EXERCISE DIRECTIONS:
State how many lines of the data below contain the string "magnifier", matching case exactly. Reply with the number only.

DATA TO USE:
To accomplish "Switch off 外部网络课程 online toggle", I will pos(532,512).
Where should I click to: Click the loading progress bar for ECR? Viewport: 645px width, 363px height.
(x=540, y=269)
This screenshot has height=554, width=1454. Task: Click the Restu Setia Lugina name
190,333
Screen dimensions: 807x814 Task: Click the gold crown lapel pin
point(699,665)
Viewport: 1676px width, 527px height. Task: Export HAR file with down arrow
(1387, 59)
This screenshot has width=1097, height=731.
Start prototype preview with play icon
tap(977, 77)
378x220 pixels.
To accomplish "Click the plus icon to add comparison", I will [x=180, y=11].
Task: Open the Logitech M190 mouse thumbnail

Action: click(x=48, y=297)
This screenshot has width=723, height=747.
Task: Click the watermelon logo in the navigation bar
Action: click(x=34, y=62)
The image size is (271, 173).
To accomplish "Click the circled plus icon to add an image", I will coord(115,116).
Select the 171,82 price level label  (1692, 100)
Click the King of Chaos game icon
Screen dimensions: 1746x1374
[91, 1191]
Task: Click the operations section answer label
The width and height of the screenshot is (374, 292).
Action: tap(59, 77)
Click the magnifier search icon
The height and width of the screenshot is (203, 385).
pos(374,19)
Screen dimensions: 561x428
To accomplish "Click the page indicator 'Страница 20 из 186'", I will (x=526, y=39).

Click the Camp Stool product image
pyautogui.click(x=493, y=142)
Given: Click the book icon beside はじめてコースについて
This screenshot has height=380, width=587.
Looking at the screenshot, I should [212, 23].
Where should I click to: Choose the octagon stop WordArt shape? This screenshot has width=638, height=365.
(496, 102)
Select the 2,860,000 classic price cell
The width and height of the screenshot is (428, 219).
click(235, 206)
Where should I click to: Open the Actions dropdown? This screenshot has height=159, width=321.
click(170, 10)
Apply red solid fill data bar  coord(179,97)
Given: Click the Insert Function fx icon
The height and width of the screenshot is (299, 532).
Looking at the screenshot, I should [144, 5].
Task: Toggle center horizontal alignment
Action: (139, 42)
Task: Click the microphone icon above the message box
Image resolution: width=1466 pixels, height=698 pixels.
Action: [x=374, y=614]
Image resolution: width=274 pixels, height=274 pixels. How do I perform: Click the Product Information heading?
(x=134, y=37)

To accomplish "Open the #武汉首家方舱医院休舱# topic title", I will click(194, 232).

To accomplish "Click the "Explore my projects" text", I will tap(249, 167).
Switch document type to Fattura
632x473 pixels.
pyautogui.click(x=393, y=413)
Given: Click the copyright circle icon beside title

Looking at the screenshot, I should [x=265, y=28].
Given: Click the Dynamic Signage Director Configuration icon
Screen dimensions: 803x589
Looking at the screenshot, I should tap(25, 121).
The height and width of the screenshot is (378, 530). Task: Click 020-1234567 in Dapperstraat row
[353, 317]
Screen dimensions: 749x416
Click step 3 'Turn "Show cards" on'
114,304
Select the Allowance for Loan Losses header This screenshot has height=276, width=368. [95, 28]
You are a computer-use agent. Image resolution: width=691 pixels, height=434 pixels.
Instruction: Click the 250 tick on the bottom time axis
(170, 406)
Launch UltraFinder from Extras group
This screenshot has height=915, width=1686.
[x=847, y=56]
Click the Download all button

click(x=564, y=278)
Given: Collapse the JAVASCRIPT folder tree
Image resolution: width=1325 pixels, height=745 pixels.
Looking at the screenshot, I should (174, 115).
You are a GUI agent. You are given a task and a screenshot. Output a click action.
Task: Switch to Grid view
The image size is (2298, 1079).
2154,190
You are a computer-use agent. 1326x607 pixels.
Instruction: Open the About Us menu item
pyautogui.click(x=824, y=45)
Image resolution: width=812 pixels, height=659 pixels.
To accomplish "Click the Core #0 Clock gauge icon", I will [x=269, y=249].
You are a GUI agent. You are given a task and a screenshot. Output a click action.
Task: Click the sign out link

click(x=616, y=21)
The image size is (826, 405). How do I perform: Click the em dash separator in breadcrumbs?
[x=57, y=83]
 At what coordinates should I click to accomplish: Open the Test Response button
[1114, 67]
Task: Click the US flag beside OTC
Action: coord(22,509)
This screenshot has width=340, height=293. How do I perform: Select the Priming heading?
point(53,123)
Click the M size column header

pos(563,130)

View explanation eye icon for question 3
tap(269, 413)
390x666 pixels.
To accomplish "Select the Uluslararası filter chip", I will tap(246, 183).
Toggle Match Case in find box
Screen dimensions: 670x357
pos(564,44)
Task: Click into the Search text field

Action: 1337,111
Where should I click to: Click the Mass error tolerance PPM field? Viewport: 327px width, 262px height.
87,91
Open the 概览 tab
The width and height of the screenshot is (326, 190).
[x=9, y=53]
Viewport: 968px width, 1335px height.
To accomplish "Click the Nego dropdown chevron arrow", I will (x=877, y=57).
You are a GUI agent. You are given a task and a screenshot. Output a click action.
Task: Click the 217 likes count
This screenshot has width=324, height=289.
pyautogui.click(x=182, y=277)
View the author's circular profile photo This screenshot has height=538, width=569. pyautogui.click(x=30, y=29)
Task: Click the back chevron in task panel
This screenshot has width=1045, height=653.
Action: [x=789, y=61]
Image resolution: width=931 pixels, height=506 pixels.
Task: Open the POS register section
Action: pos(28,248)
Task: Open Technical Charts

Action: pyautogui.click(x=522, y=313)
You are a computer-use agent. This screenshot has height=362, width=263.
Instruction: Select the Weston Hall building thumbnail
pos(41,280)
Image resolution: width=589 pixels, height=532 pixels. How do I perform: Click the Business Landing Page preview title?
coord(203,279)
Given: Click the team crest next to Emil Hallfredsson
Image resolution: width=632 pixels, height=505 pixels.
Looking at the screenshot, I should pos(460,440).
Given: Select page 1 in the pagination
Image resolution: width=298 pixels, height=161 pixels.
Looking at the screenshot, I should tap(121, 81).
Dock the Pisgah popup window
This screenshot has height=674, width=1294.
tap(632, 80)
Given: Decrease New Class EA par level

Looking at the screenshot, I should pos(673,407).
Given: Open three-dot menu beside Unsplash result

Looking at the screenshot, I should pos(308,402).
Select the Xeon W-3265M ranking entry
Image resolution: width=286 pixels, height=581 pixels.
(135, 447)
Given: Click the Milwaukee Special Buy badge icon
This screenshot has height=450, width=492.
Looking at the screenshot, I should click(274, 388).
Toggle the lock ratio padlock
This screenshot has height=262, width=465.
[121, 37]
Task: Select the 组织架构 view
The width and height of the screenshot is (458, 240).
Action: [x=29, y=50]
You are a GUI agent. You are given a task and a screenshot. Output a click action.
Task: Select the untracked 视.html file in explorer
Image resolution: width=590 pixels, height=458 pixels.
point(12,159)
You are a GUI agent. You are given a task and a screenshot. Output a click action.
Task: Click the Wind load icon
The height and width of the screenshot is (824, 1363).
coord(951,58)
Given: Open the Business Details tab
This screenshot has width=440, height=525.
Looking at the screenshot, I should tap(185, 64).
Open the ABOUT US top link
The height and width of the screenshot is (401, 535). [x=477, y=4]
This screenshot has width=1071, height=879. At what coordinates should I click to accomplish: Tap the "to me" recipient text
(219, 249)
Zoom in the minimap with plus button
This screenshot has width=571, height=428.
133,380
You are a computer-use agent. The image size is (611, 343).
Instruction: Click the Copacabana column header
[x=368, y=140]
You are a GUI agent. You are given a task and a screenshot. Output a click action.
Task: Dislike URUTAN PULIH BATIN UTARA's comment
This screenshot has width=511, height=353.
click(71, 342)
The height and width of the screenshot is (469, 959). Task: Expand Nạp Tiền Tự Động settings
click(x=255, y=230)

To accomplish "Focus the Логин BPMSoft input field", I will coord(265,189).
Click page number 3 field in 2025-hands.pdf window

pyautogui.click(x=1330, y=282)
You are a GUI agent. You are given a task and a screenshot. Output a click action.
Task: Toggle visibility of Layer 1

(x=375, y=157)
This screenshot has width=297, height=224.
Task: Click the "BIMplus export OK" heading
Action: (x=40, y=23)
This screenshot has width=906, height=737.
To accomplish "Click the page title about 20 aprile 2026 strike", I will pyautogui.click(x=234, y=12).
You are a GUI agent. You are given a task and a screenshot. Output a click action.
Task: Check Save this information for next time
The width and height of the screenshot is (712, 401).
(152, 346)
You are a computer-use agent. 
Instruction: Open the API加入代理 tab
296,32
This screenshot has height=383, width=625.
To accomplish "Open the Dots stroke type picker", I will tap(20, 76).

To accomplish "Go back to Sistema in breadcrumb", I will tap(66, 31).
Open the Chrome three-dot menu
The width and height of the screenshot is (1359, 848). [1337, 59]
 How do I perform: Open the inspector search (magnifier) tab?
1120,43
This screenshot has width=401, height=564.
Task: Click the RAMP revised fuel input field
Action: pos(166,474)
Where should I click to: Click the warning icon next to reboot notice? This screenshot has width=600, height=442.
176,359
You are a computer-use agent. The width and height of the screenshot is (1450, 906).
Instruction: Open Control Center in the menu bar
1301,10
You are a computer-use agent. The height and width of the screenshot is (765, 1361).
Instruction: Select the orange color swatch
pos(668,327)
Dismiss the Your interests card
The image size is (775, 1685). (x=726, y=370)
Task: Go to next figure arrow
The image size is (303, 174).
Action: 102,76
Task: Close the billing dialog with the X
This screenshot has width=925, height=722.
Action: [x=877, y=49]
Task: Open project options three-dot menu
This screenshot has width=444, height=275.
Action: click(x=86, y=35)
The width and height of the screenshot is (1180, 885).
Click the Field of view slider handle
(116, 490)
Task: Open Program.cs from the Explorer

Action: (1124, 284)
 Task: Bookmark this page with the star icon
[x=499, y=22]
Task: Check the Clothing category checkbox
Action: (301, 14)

RESPONSE TO THE EXERCISE:
2